NEURASTHENIA (Gr. νεῦρον, nerve, and ἀσθένεια, weakness), the general medical term for a condition of weakness of the nervous system. The symptoms may present themselves as follows: (1) general feeling of malaise, combined with a mixed state of excitement and depression; (2) headache, sometimes with the addition of vertigo, deafness and a transitory clouding of consciousness simulating petit mal or migraine; (3) disturbed and restless, unrefreshing sleep, often troubled with dreams; (4) weakness of memory, especially for recent events; (5) blurring of sight, noises or ringing in the ears; (6) variable disturbances of sensibility, especially scattered analgesia (partial and symmetrical) affecting the backs of the hands especially, and in women the breasts; (7) various troubles of sympathetic origin, notably localized coldness, particularly in the extremities, morbid heats, flushings and sweats; (8) various phenomena of nervous depression associated with functional disturbances of organs, e.g. muscular weakness, lack of tone, and sense of fatigue upon effort, dyspepsia and gastric atony with dilatation of the stomach and gastralgia; pseudo-anginal attacks and palpitation of the heart; loss of sexual power with nocturnal pollutions and premature ejaculations leading to apprehension of oncoming impotence. Objective signs met with in organic disease are absent, but the knee-jerks are usually exaggerated.

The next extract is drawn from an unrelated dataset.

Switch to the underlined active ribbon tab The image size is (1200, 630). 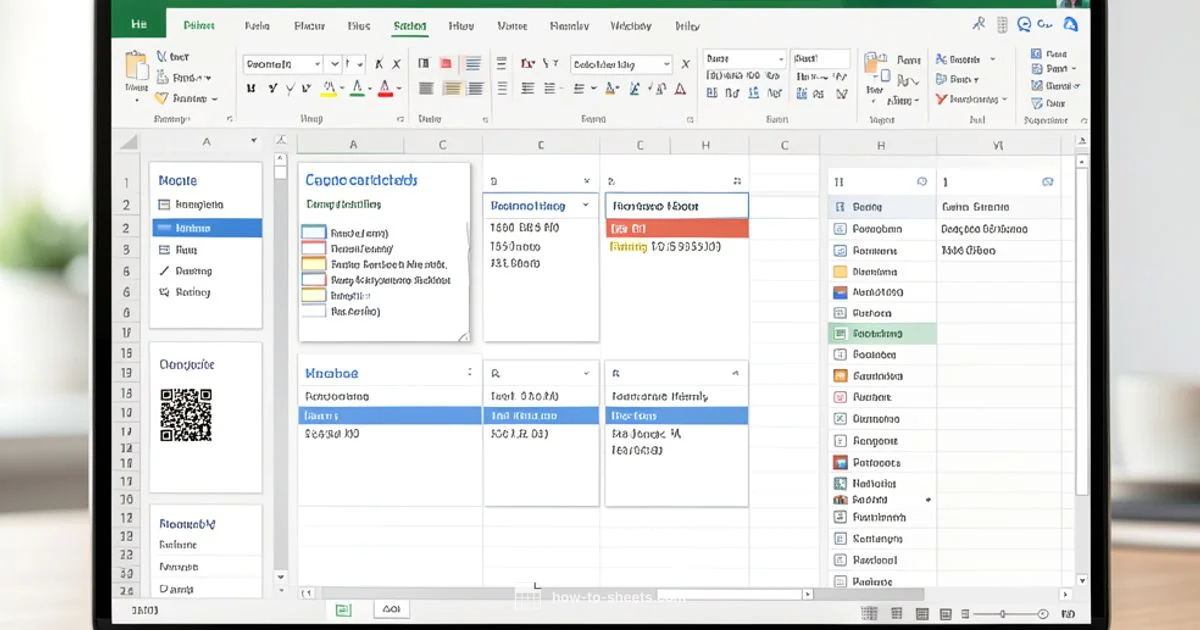pos(409,26)

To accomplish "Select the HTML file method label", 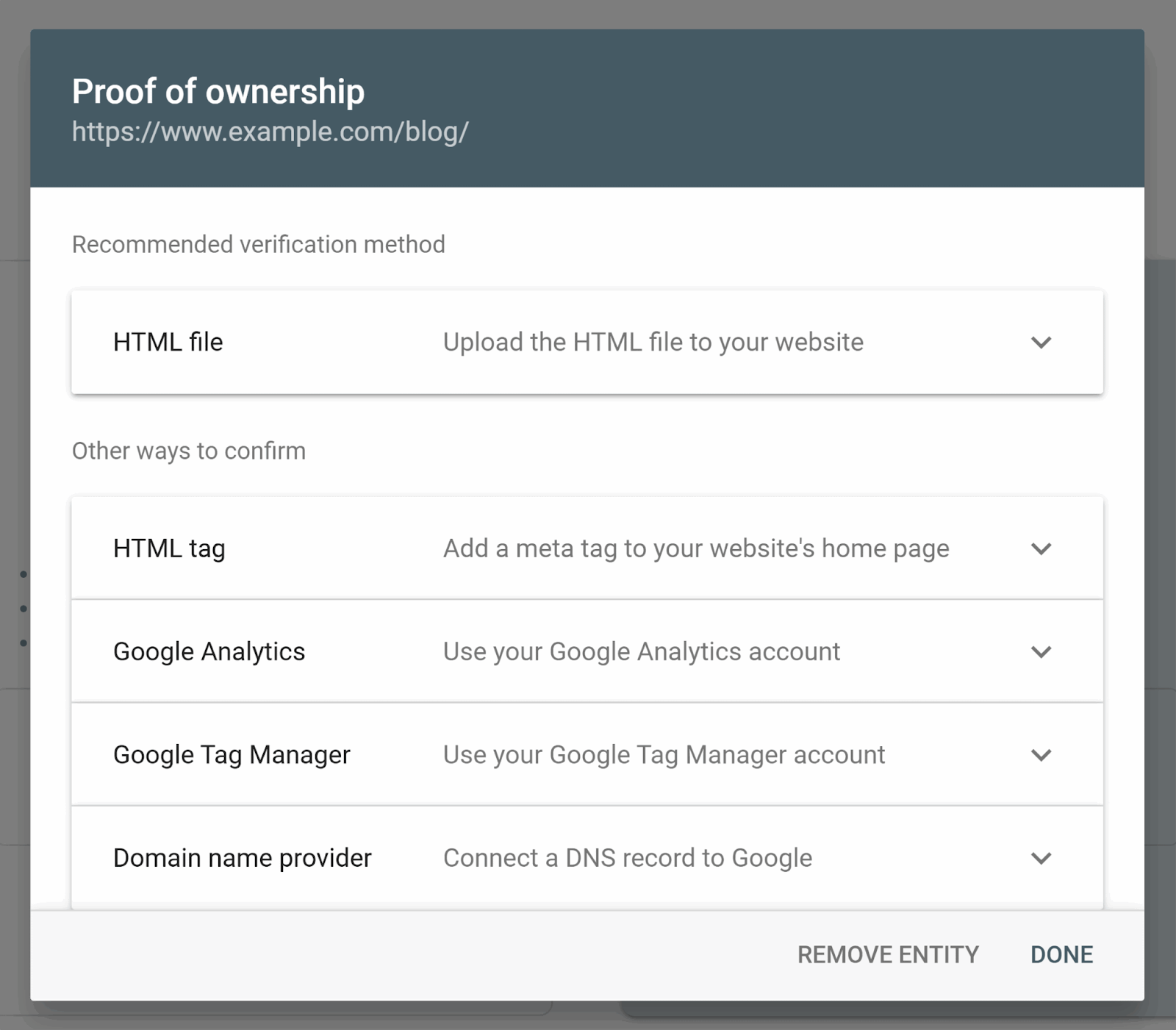I will tap(168, 343).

According to the complexity of symptoms, the neurasthenia is more particularly defined as cerebral, spinal, gastric and sexual. The cerebral form is sometimes termed psychasthenia, and is liable to present morbid fears or phobias, e.g. agoraphobia (fright in crowds), monophobia (fright of being alone), claustrophobia (fright of being in a confined place), anthropophobia (fright of society), batophobia (fright of things falling), siderodromophobia (fright of railway travelling). There may also be mental ruminations, in which there is a continuous flow of connected ideas from which there is no breaking away, often most insistent at night and leading to insomnia. Sometimes there is arithmomania (an imperative idea to count). Such cases often exhibit a marked emotionalism and readily manifest joy or sorrow; they may be cynical, pessimistic, introspective and self-centred, only able to talk about themselves or matters of personal interest, yet they frequently possess great intellectual ability, and although there may be mental depression, there is an absence of the insane ideas characteristic of melancholia.
Traumatic neurasthenia is the neurasthenia following shock from injury; it is sometimes termed “railway spine,” “railway brain,” from the frequency with which it occurs after railway accidents, especially in people of a nervous temperament. The physical injury at the time may be slight, so that the patient is able to resume work, but symptoms develop later which may simulate serious organic disease. As in all forms of neurasthenia, the subjective symptoms may be numerous and varied, whereas the objective signs are but few and slight. Many difficulties, therefore, present themselves in arriving at a sound opinion as to the future in such cases. It is desirable not only to study the case carefully, but to obtain some knowledge of the previous history of an individual who is claiming damages on account of traumatic neurasthenia. (F. W. Mo.)